MATERIAL PROVIDED section start

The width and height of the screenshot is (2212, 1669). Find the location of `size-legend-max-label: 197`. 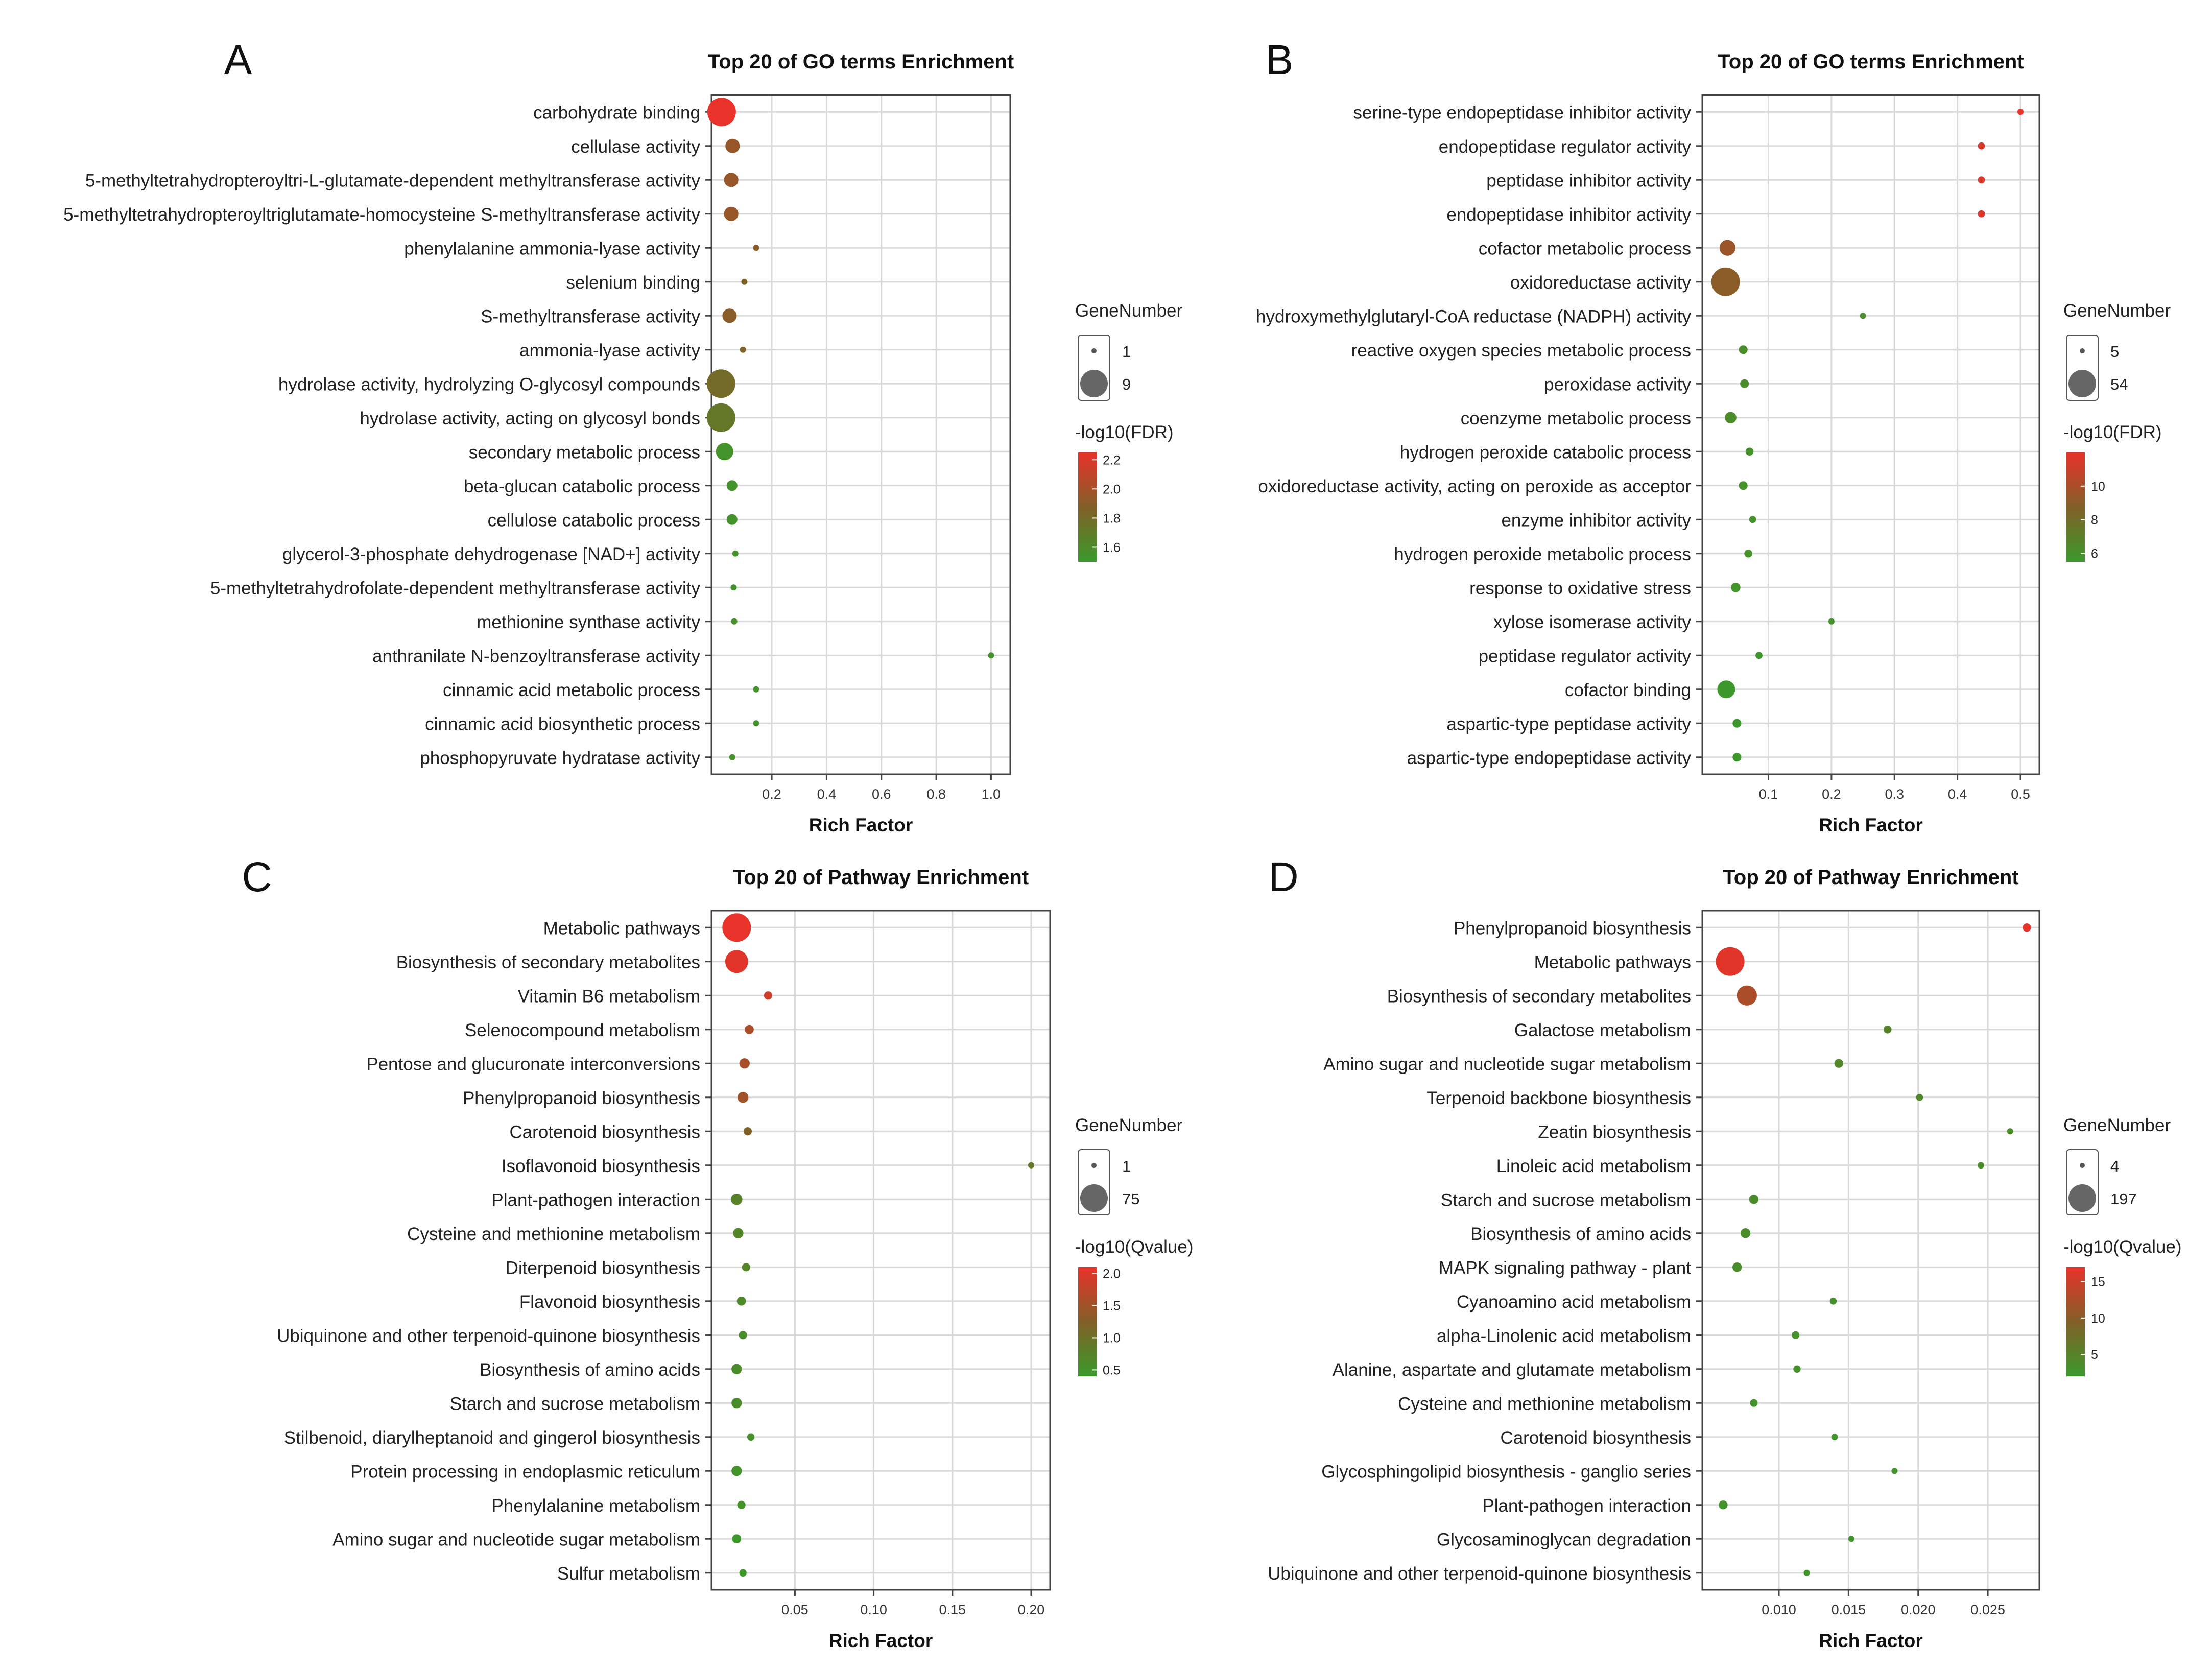

size-legend-max-label: 197 is located at coordinates (2124, 1199).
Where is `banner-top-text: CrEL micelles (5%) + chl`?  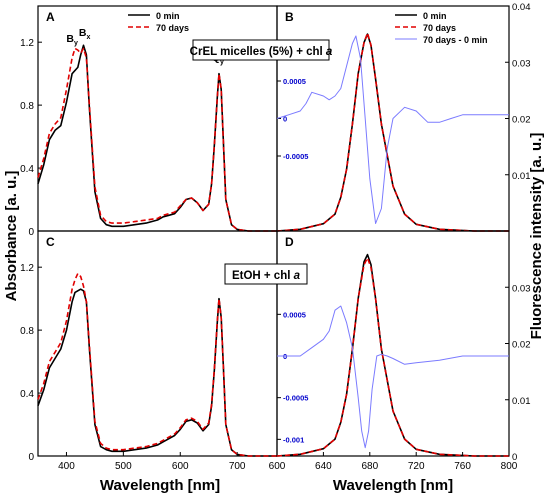 banner-top-text: CrEL micelles (5%) + chl is located at coordinates (258, 52).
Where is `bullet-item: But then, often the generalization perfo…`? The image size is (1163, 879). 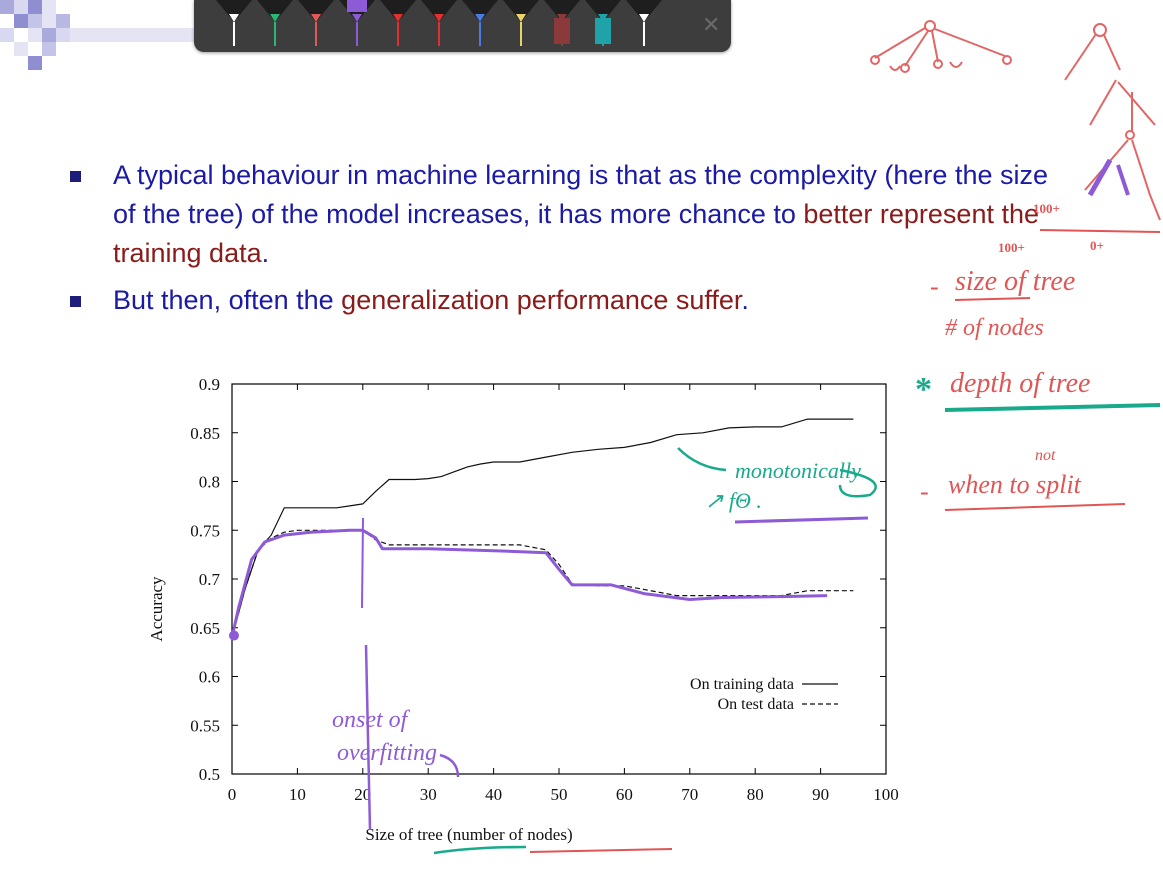
bullet-item: But then, often the generalization perfo… is located at coordinates (568, 300).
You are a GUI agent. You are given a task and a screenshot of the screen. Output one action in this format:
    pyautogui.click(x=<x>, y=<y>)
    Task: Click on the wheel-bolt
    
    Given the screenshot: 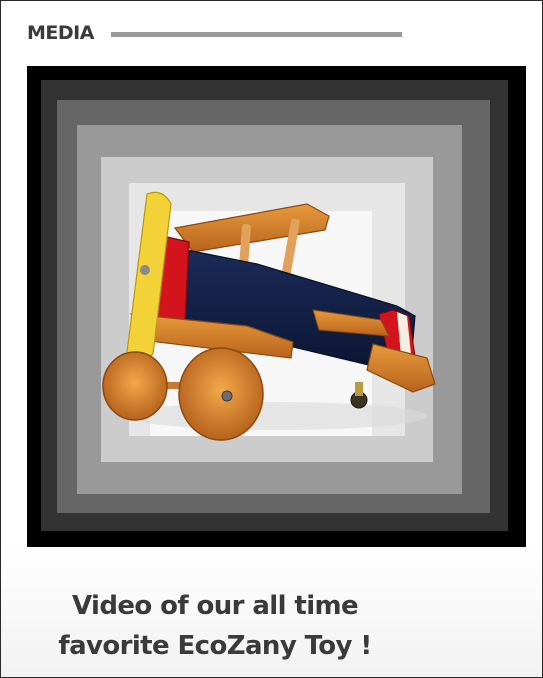 What is the action you would take?
    pyautogui.click(x=227, y=396)
    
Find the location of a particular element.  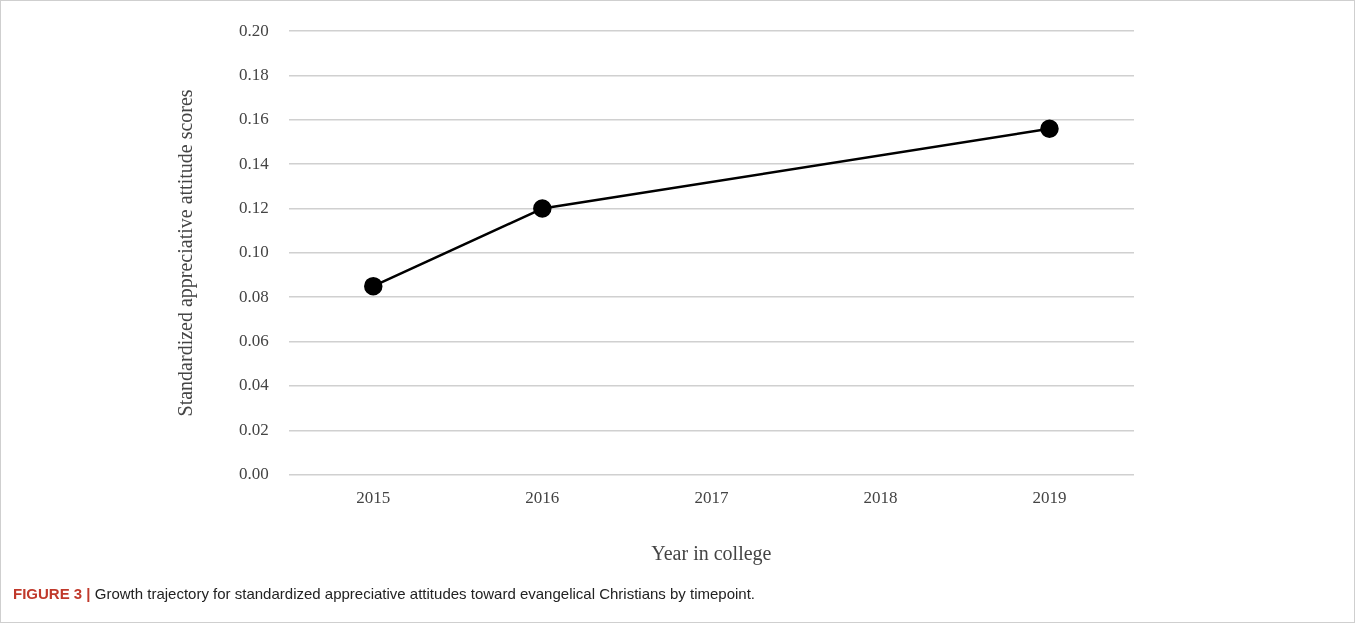

y-tick-label: 0.04 is located at coordinates (254, 385).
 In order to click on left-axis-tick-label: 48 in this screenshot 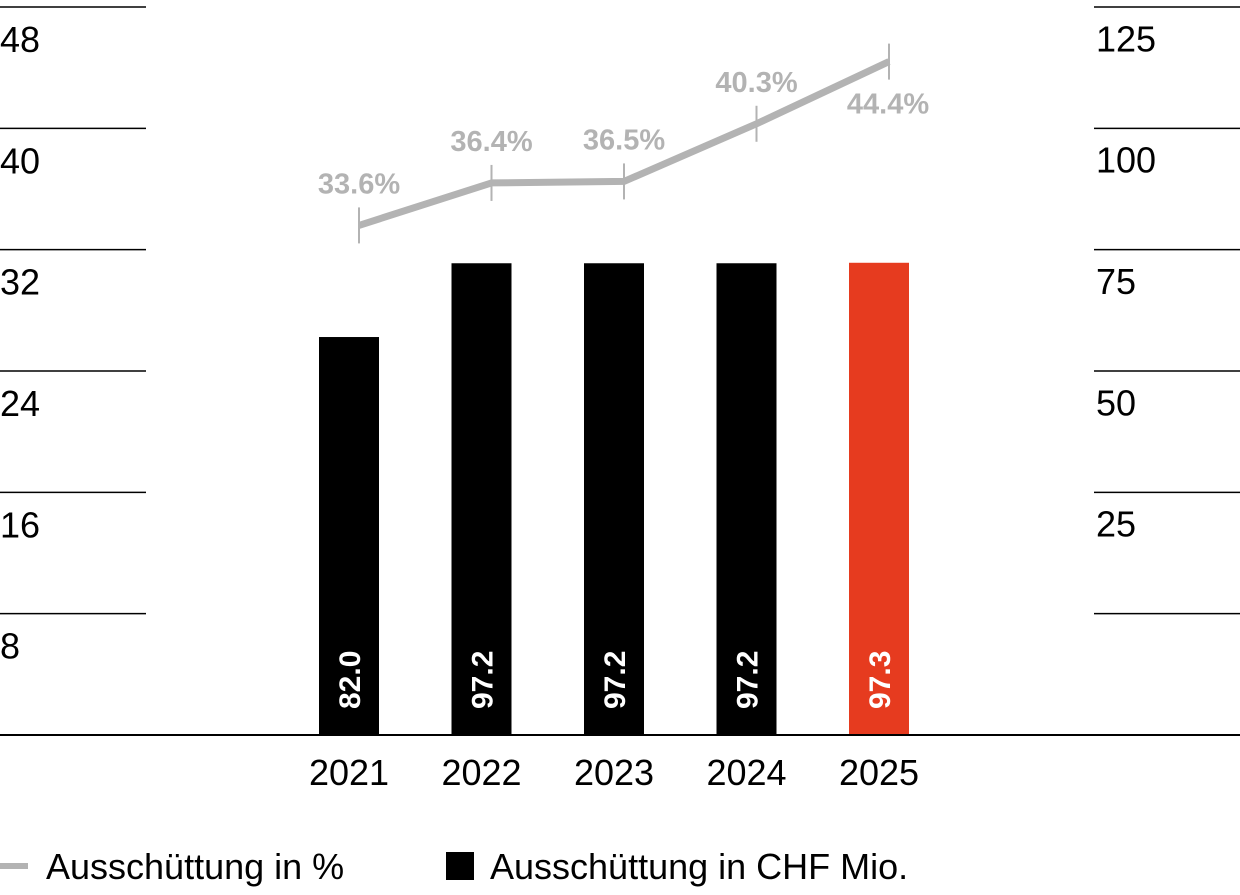, I will do `click(20, 40)`.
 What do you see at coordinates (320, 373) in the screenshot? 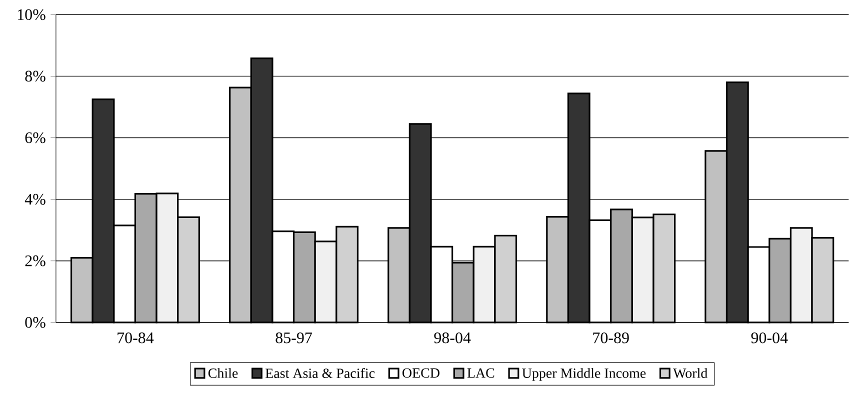
I see `legend-label: East Asia & Pacific` at bounding box center [320, 373].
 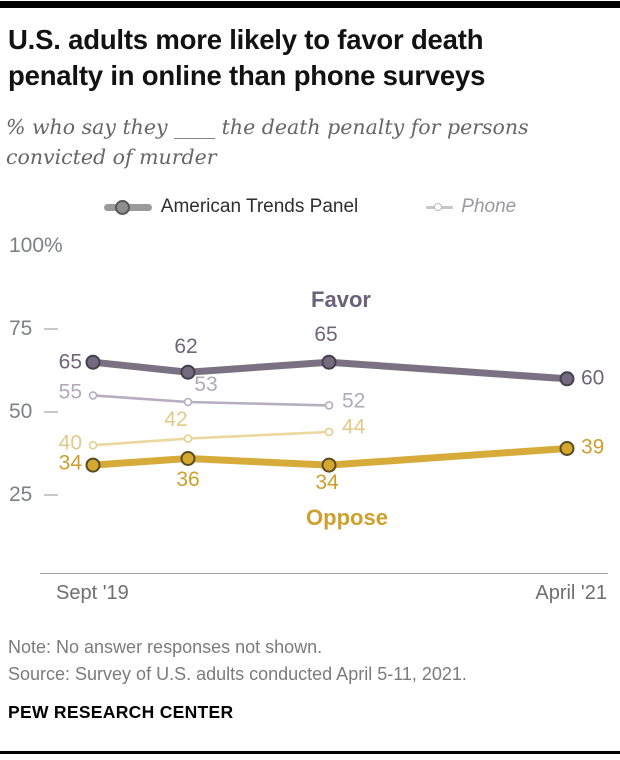 What do you see at coordinates (324, 574) in the screenshot?
I see `x-axis-line` at bounding box center [324, 574].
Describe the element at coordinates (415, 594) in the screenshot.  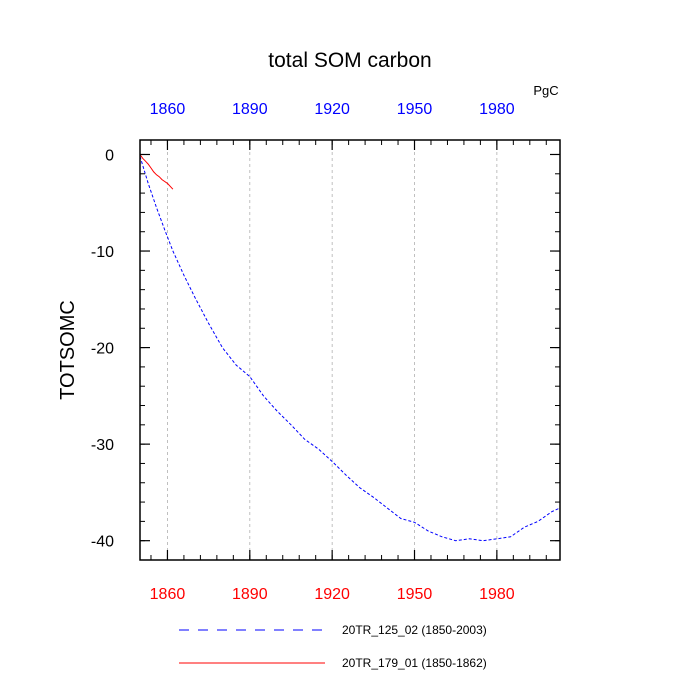
I see `x-tick-label-bottom-1950: 1950` at that location.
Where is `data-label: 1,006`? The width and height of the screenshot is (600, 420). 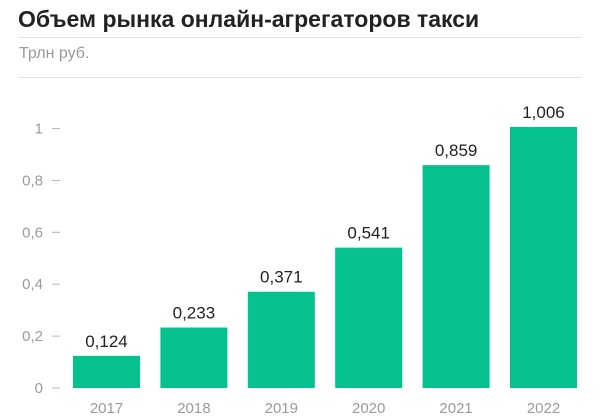 data-label: 1,006 is located at coordinates (544, 112).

MATERIAL PROVIDED section end

• _THE TASK_
Can you retype the records between the lines holding "What do you see at coordinates (324, 574)" and "at that location.", inclusive, leaving the pictures out?

• _RESPONSE TO THE TASK_
  What do you see at coordinates (324, 574) in the screenshot?
I see `x-axis-line` at bounding box center [324, 574].
Describe the element at coordinates (415, 594) in the screenshot.  
I see `x-tick-label-bottom-1950: 1950` at that location.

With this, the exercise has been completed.